What helped end that standoff were 59,000 nuns who came out in favor of reform, blunting the opposition of bishops just as the sexual-abuse scandal centered on the church’s male hierarchy returned to the news. Democrat Bart Stupak, who’d anointed himself king of the pro-life caucus by warning the new health-care system would subsidize abortions, sniffed dismissively at the sisters, saying he sometimes confers with bishops but doesn’t “call up the nuns” when he’s drafting legislative language.
At the very last minute, Stupak agreed to accept an executive order stating the status quo, a face-saving solution to his imagined problem.
Not for Kids
The debate over health care has left the body politic in critical condition. Congress has suffered such a steep decline in behavior that parents might want to leave their young ones at home to watch “Mr. Smith Goes to Washington” rather than take a spring pilgrimage to the nation’s capital.
Decorum has only gone downhill since Republican Representative Joe Wilson of South Carolina yelled “You lie” during the president’s address to Congress last September. It hit bottom with Republican Representative Randy Neugebauer of Texas shouting “baby killer” when Stupak spoke on the House floor.
At the Capitol, Republicans egged on militant crowds by waving “Kill the Bill” signs from a balcony. Thus inspired, some protesters spat on a black lawmaker and shouted a slur at a gay one.
Republicans are doubling down on their anger, vowing to challenge the legislative reconciliation process tooth and nail -- although their first challenge failed on Monday.
Burned at Stake
Republican National Committee Chairman Michael Steele accused the Congressional Budget Office of lying because its evaluation of the bill’s costs didn’t support his party’s line. Now the RNC is raising money through a Web site, www.firenancypelosi.com, that shows House Speaker Nancy Pelosi engulfed by flames like Joan of Arc burning at the stake.
Wilder than usual, conservative blogs and talk radio are comparing the bill to the Kansas-Nebraska Act of 1854, a proximate cause of the Civil War.
As for the most recent Republican standard-bearer, Senator John McCain told an Arizona radio station there’d be “no cooperation for the rest of the year.” After White House adviser David Axelrod called that attitude “OK on the sandlot,” McCain’s spokeswoman shot back, “that’s what strong, independent members do -- you’d know that if you had ever worked for one.”

## PROBLEM REQUIREMENTS
Reproduce the health-care debate passage from "At the Capitol, Republicans" up to and including "the Civil War.". The records that come next have nothing to do with this.

(Collection entries)
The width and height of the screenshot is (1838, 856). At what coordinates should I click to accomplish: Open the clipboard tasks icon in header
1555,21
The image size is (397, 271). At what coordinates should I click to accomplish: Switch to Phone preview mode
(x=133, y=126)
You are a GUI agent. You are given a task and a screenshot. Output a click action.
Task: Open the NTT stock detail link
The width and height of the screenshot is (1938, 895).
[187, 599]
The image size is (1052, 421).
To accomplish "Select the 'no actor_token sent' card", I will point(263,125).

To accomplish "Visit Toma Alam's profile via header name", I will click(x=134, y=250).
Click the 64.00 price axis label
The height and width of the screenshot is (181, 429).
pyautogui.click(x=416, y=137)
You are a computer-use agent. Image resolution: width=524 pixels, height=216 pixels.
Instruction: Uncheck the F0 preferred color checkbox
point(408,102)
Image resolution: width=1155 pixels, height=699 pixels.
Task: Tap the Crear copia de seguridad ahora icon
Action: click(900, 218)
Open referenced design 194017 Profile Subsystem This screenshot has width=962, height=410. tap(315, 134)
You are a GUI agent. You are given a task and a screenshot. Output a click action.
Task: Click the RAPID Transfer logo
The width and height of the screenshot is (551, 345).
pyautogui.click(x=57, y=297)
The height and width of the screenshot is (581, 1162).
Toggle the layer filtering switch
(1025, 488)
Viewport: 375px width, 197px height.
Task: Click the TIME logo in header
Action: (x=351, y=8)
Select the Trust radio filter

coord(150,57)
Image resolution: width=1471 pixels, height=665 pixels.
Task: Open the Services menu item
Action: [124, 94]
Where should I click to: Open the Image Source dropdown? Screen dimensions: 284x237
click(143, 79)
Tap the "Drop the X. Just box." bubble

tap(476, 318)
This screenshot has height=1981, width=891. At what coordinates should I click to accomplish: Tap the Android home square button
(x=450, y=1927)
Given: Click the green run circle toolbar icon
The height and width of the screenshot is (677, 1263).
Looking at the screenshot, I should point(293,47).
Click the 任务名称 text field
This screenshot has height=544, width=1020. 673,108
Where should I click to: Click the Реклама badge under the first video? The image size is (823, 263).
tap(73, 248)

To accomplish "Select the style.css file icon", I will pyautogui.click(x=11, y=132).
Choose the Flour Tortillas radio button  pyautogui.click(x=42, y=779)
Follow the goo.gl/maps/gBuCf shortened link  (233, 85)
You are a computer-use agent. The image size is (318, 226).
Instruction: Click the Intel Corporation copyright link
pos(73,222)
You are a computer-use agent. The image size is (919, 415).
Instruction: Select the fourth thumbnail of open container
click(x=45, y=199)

## EXERCISE RESPONSE
At the Capitol, Republicans egged on militant crowds by waving “Kill the Bill” signs from a balcony. Thus inspired, some protesters spat on a black lawmaker and shouted a slur at a gay one.
Republicans are doubling down on their anger, vowing to challenge the legislative reconciliation process tooth and nail -- although their first challenge failed on Monday.
Burned at Stake
Republican National Committee Chairman Michael Steele accused the Congressional Budget Office of lying because its evaluation of the bill’s costs didn’t support his party’s line. Now the RNC is raising money through a Web site, www.firenancypelosi.com, that shows House Speaker Nancy Pelosi engulfed by flames like Joan of Arc burning at the stake.
Wilder than usual, conservative blogs and talk radio are comparing the bill to the Kansas-Nebraska Act of 1854, a proximate cause of the Civil War.